• Document extract
----------------
8 Sometime in April 2010, Baker sold PPLH to Yangzijiang Shipbuilding (Holdings) Ltd (“YZJ”). This sale to YZJ was significant because, apart from cash, PPLH’s only other asset was its shares in PPLS. SCM cried foul, claiming that in effect, the sale was a buying up of PPLS’s shares and a wrongful repudiation of the joint venture agreement which protected SCM from becoming a partner with any entity controlled by a non-party to the agreement. SCM further claimed that it had a right of pre-emption for the remaining 15% of PPLH’s shares in PPLS.
9 These events led to Suit 351 being filed on 15 May 2010 by SCM and PPLS against the defendants, PPLH and E-Interface.
10 SCM further alleged that Mr Aurol was guilty of a breach of confidentiality when he disclosed the net book value of PPLS to YZJ. Five days prior to the filing of Suit 351, SCM had lodged a complaint with PPLS’s board, laying out the following accusations:
(a) Mr Aurol became aware of PPLS’s net book value on or around 31st March 2010;
(b) Mr Aurol was aware that the net book value was only meant to be filed with the Accounting and Corporate Regulatory Authority on 19th April 2010;
(c) Mr Aurol, who stood to gain approximately US$15 million from the sale, deliberately made the disclosure to YZJ in order to secure the deal;
(d) YZJ later disclosed in a market statement on 17th April 2010, that the net book value was part of its purchase considerations; and
(e) Mr Aurol was accordingly in breach of his director’s duties by making such a disclosure.
11 This complaint continued to feature in Suit 351, in which Mr Aurol was a key witness. This complaint also formed the basis for the removal of Mr Aurol from the board of directors of PPLS on 8 June 2010. Relations between SCM and Mr Aurol have thus been acrimonious for some time leading up to this application for committal.
12 OS 590 concerned the powers of the SCM-nominated directors of PPLS to pass resolutions which included, inter alia, the appointment of solicitors to investigate SCM’s complaints against Mr Aurol, without quorum from the PPLH-nominated directors. Woo Bih Li J refused to validate this resolution, finding no elaboration on the likely damage to PPLS, and no evidence to suggest that the disclosure was damaging to PPLS: see Tang Kin Fei and others v Chang Benety and others [2011] 1 SLR 586. He further found, at [45] of his judgment, that the resolutions could have been made “for the collateral purpose of trying to find fault with certain persons at the instigation of a shareholder who was unhappy with Yangzijiang’s intended purchase”. Because it could not be said that the resolutions were passed in the interests of PPLS, the resolutions were invalid.
----------------
• Extracted material
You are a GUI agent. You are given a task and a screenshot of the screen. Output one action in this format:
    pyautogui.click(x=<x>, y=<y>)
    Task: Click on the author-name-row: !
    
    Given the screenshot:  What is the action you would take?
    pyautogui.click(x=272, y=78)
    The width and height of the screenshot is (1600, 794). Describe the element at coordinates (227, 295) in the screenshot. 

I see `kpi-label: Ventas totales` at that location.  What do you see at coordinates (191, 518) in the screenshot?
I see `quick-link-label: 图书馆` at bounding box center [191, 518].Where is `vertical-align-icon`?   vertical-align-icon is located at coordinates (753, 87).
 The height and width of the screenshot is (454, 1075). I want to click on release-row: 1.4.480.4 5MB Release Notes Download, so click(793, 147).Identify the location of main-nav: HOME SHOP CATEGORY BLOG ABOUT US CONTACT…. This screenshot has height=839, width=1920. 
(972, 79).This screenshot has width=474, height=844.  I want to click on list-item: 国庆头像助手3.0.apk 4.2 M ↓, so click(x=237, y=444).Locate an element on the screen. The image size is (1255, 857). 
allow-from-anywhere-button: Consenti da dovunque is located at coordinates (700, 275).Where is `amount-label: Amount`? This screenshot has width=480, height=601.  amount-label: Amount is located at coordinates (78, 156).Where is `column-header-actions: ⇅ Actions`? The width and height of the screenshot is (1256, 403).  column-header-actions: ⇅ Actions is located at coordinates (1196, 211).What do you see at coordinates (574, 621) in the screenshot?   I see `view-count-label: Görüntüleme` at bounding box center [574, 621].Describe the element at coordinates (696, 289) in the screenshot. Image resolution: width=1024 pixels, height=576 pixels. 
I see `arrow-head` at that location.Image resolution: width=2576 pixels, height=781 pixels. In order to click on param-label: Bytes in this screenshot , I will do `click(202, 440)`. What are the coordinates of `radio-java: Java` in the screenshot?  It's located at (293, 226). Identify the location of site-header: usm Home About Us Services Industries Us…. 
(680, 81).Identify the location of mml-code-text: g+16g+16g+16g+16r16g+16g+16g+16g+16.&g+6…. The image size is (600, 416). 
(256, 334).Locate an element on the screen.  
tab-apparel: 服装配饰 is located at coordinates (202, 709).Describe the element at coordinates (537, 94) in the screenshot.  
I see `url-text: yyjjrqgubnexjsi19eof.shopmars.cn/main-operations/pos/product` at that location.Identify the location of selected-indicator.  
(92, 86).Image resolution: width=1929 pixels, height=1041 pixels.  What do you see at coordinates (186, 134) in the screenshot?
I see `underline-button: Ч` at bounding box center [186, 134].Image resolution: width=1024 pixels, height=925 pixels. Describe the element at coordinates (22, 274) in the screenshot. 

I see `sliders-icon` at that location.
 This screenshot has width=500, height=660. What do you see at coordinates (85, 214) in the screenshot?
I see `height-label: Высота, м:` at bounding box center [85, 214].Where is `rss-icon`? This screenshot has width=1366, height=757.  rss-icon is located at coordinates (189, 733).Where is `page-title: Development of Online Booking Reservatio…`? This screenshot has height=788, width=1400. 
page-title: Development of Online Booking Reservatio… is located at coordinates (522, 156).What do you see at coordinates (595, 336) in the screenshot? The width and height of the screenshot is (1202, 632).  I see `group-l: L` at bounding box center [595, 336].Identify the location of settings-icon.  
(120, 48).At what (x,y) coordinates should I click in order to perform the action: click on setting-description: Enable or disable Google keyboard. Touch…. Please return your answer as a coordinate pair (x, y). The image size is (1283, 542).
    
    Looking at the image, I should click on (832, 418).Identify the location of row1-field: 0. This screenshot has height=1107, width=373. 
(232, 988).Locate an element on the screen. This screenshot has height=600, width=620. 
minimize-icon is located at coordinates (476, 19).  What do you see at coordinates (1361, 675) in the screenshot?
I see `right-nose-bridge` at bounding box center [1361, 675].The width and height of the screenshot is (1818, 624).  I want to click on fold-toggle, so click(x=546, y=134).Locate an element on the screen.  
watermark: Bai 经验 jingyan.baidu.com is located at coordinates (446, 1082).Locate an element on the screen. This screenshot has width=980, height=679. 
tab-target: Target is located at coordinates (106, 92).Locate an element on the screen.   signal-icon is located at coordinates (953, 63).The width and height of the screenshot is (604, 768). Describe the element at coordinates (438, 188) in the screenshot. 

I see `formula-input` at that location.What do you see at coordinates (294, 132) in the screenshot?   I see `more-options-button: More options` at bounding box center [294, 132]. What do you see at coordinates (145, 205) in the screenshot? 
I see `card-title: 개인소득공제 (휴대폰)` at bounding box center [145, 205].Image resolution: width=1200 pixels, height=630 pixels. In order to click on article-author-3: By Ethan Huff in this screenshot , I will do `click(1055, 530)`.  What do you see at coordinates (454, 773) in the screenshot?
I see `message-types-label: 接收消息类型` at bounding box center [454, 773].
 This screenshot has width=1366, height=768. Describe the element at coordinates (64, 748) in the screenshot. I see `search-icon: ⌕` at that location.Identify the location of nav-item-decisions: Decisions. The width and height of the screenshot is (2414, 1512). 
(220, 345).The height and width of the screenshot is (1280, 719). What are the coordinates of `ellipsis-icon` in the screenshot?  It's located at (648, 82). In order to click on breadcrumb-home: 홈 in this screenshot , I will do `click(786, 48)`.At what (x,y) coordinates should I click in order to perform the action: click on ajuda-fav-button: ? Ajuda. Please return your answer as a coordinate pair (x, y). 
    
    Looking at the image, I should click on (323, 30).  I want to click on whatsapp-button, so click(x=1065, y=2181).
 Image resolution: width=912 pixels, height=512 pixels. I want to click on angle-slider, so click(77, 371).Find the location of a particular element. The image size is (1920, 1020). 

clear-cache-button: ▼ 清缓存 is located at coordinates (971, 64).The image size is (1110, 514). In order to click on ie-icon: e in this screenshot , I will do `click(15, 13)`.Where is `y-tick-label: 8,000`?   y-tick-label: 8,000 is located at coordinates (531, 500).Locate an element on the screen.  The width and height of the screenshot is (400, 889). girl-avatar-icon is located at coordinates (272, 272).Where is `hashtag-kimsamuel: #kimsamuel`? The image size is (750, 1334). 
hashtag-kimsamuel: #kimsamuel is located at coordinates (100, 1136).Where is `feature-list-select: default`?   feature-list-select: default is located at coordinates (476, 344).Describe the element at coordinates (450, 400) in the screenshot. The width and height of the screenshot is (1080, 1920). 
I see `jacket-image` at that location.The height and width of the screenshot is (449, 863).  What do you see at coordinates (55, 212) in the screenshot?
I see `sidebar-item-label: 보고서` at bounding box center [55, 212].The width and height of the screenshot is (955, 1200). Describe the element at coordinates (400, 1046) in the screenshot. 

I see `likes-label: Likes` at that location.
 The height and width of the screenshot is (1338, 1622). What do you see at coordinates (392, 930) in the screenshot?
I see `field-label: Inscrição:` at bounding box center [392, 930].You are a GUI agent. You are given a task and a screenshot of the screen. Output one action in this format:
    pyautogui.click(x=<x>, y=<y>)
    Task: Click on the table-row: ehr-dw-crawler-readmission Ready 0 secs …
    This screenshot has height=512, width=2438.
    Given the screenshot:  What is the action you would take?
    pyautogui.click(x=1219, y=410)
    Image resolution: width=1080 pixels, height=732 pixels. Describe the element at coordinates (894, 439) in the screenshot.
----------------
• List of tasks
**A.** Could you reproduce the part of the judgment excerpt that opens with the words containing "12 OS 590 concerned" and closes with "resolutions were invalid.", substituting "urging" for "instigation"?
**B.** How might the judgment excerpt carry on past its last sentence? Write the passage that follows.
The data has no connection to the judgment excerpt.

• Answer set
**A.**
12 OS 590 concerned the powers of the SCM-nominated directors of PPLS to pass resolutions which included, inter alia, the appointment of solicitors to investigate SCM’s complaints against Mr Aurol, without quorum from the PPLH-nominated directors. Woo Bih Li J refused to validate this resolution, finding no elaboration on the likely damage to PPLS, and no evidence to suggest that the disclosure was damaging to PPLS: see Tang Kin Fei and others v Chang Benety and others [2011] 1 SLR 586. He further found, at [45] of his judgment, that the resolutions could have been made “for the collateral purpose of trying to find fault with certain persons at the urging of a shareholder who was unhappy with Yangzijiang’s intended purchase”. Because it could not be said that the resolutions were passed in the interests of PPLS, the resolutions were invalid.

**B.**
13 The defendants in Suit 351 (ie, PPLH and E-Interface) then took out Summons No 4837 of 2010 on 14 October 2010 for an injunction to restrain the board of PPLS from conducting business at these inquorate board meetings.
14 Woo J’s refusal in OS 590 to validate the resolution was upheld on appeal in CA 148: see Chang Benety and others v Tang Kin Fei and others [2012] 1 SLR 274. The Court of Appeal referred to this particular resolution as evidence of SCM’s intention to make use of the inquorate meetings to obtain a tactical advantage over PPLH. This tactical advantage was prima facie a substantial injustice, and resolutions passed with this in mind could not be validated.
15 The confidential documents which were sought to be protected arose out of these two suits and their accompanying interlocutory proceedings. On 26th November 2010, the Applicant filed Wong’s 4th Affidavit, which included some of SCM’s confidential financial policies.
16 On 3rd December 2010, the Applicant filed Summons 5659, supported by Wong’s 5th Affidavit, requesting the following orders:[note: 1]
(a) That the file relating to the Summons and all its contents, including Wong’s 5th Affidavit in support of the Summons, be sealed;
(b) That Wong’s 4th Affidavit be sealed from non-parties to Suit 351; and
(c) That any further affidavits filed in Suit 351 which referred to exhibit WWS-47 of Wong’s 4th Affidavit also be sealed from non-parties.
17 On 6th December 2010, the AR fixed a hearing for this Summons before a Judge, and issued an interim sealing order on the backing page of the summons recorded as follows:
Mr Wong Weng Sun’s 5th supporting affidavit dated 26 November 2010, together with the summons, are to be sealed as against non-parties to the Suit. To serve on all parties.[note: 2]
In doing so, the AR made a mistake. Wong’s 5th Affidavit was not dated 26th November 2010; it was dated 3rd December 2010. It was Wong’s 4th Affidavit, (the sealing of which was the subject matter of the application in Summons 5659), that was dated 26 November 2010.
18 However, on the same day (ie, 6 December 2010), counsel for SCM served a letter (“the 6th December Letter”) on the defendants’ lawyers in Suit 351, Straits Law Practice, informing them of the date for the hearing of Summons 5659, and stating that:
The Court has granted an interim order that until the hearing of the Summons, the Summons itself and the 5th Affidavit of Mr Wong Weng Sun filed in support of the Summons be sealed as against non-parties to the suit.[note: 3]
Straits Law Practice acknowledged receipt of this letter, noting that they had yet to be served with the summons and the supporting affidavit. It is not disputed that Mr Aurol read this letter sometime between 6th December and 9th December 2010, when the alleged contemptuous incidents occurred.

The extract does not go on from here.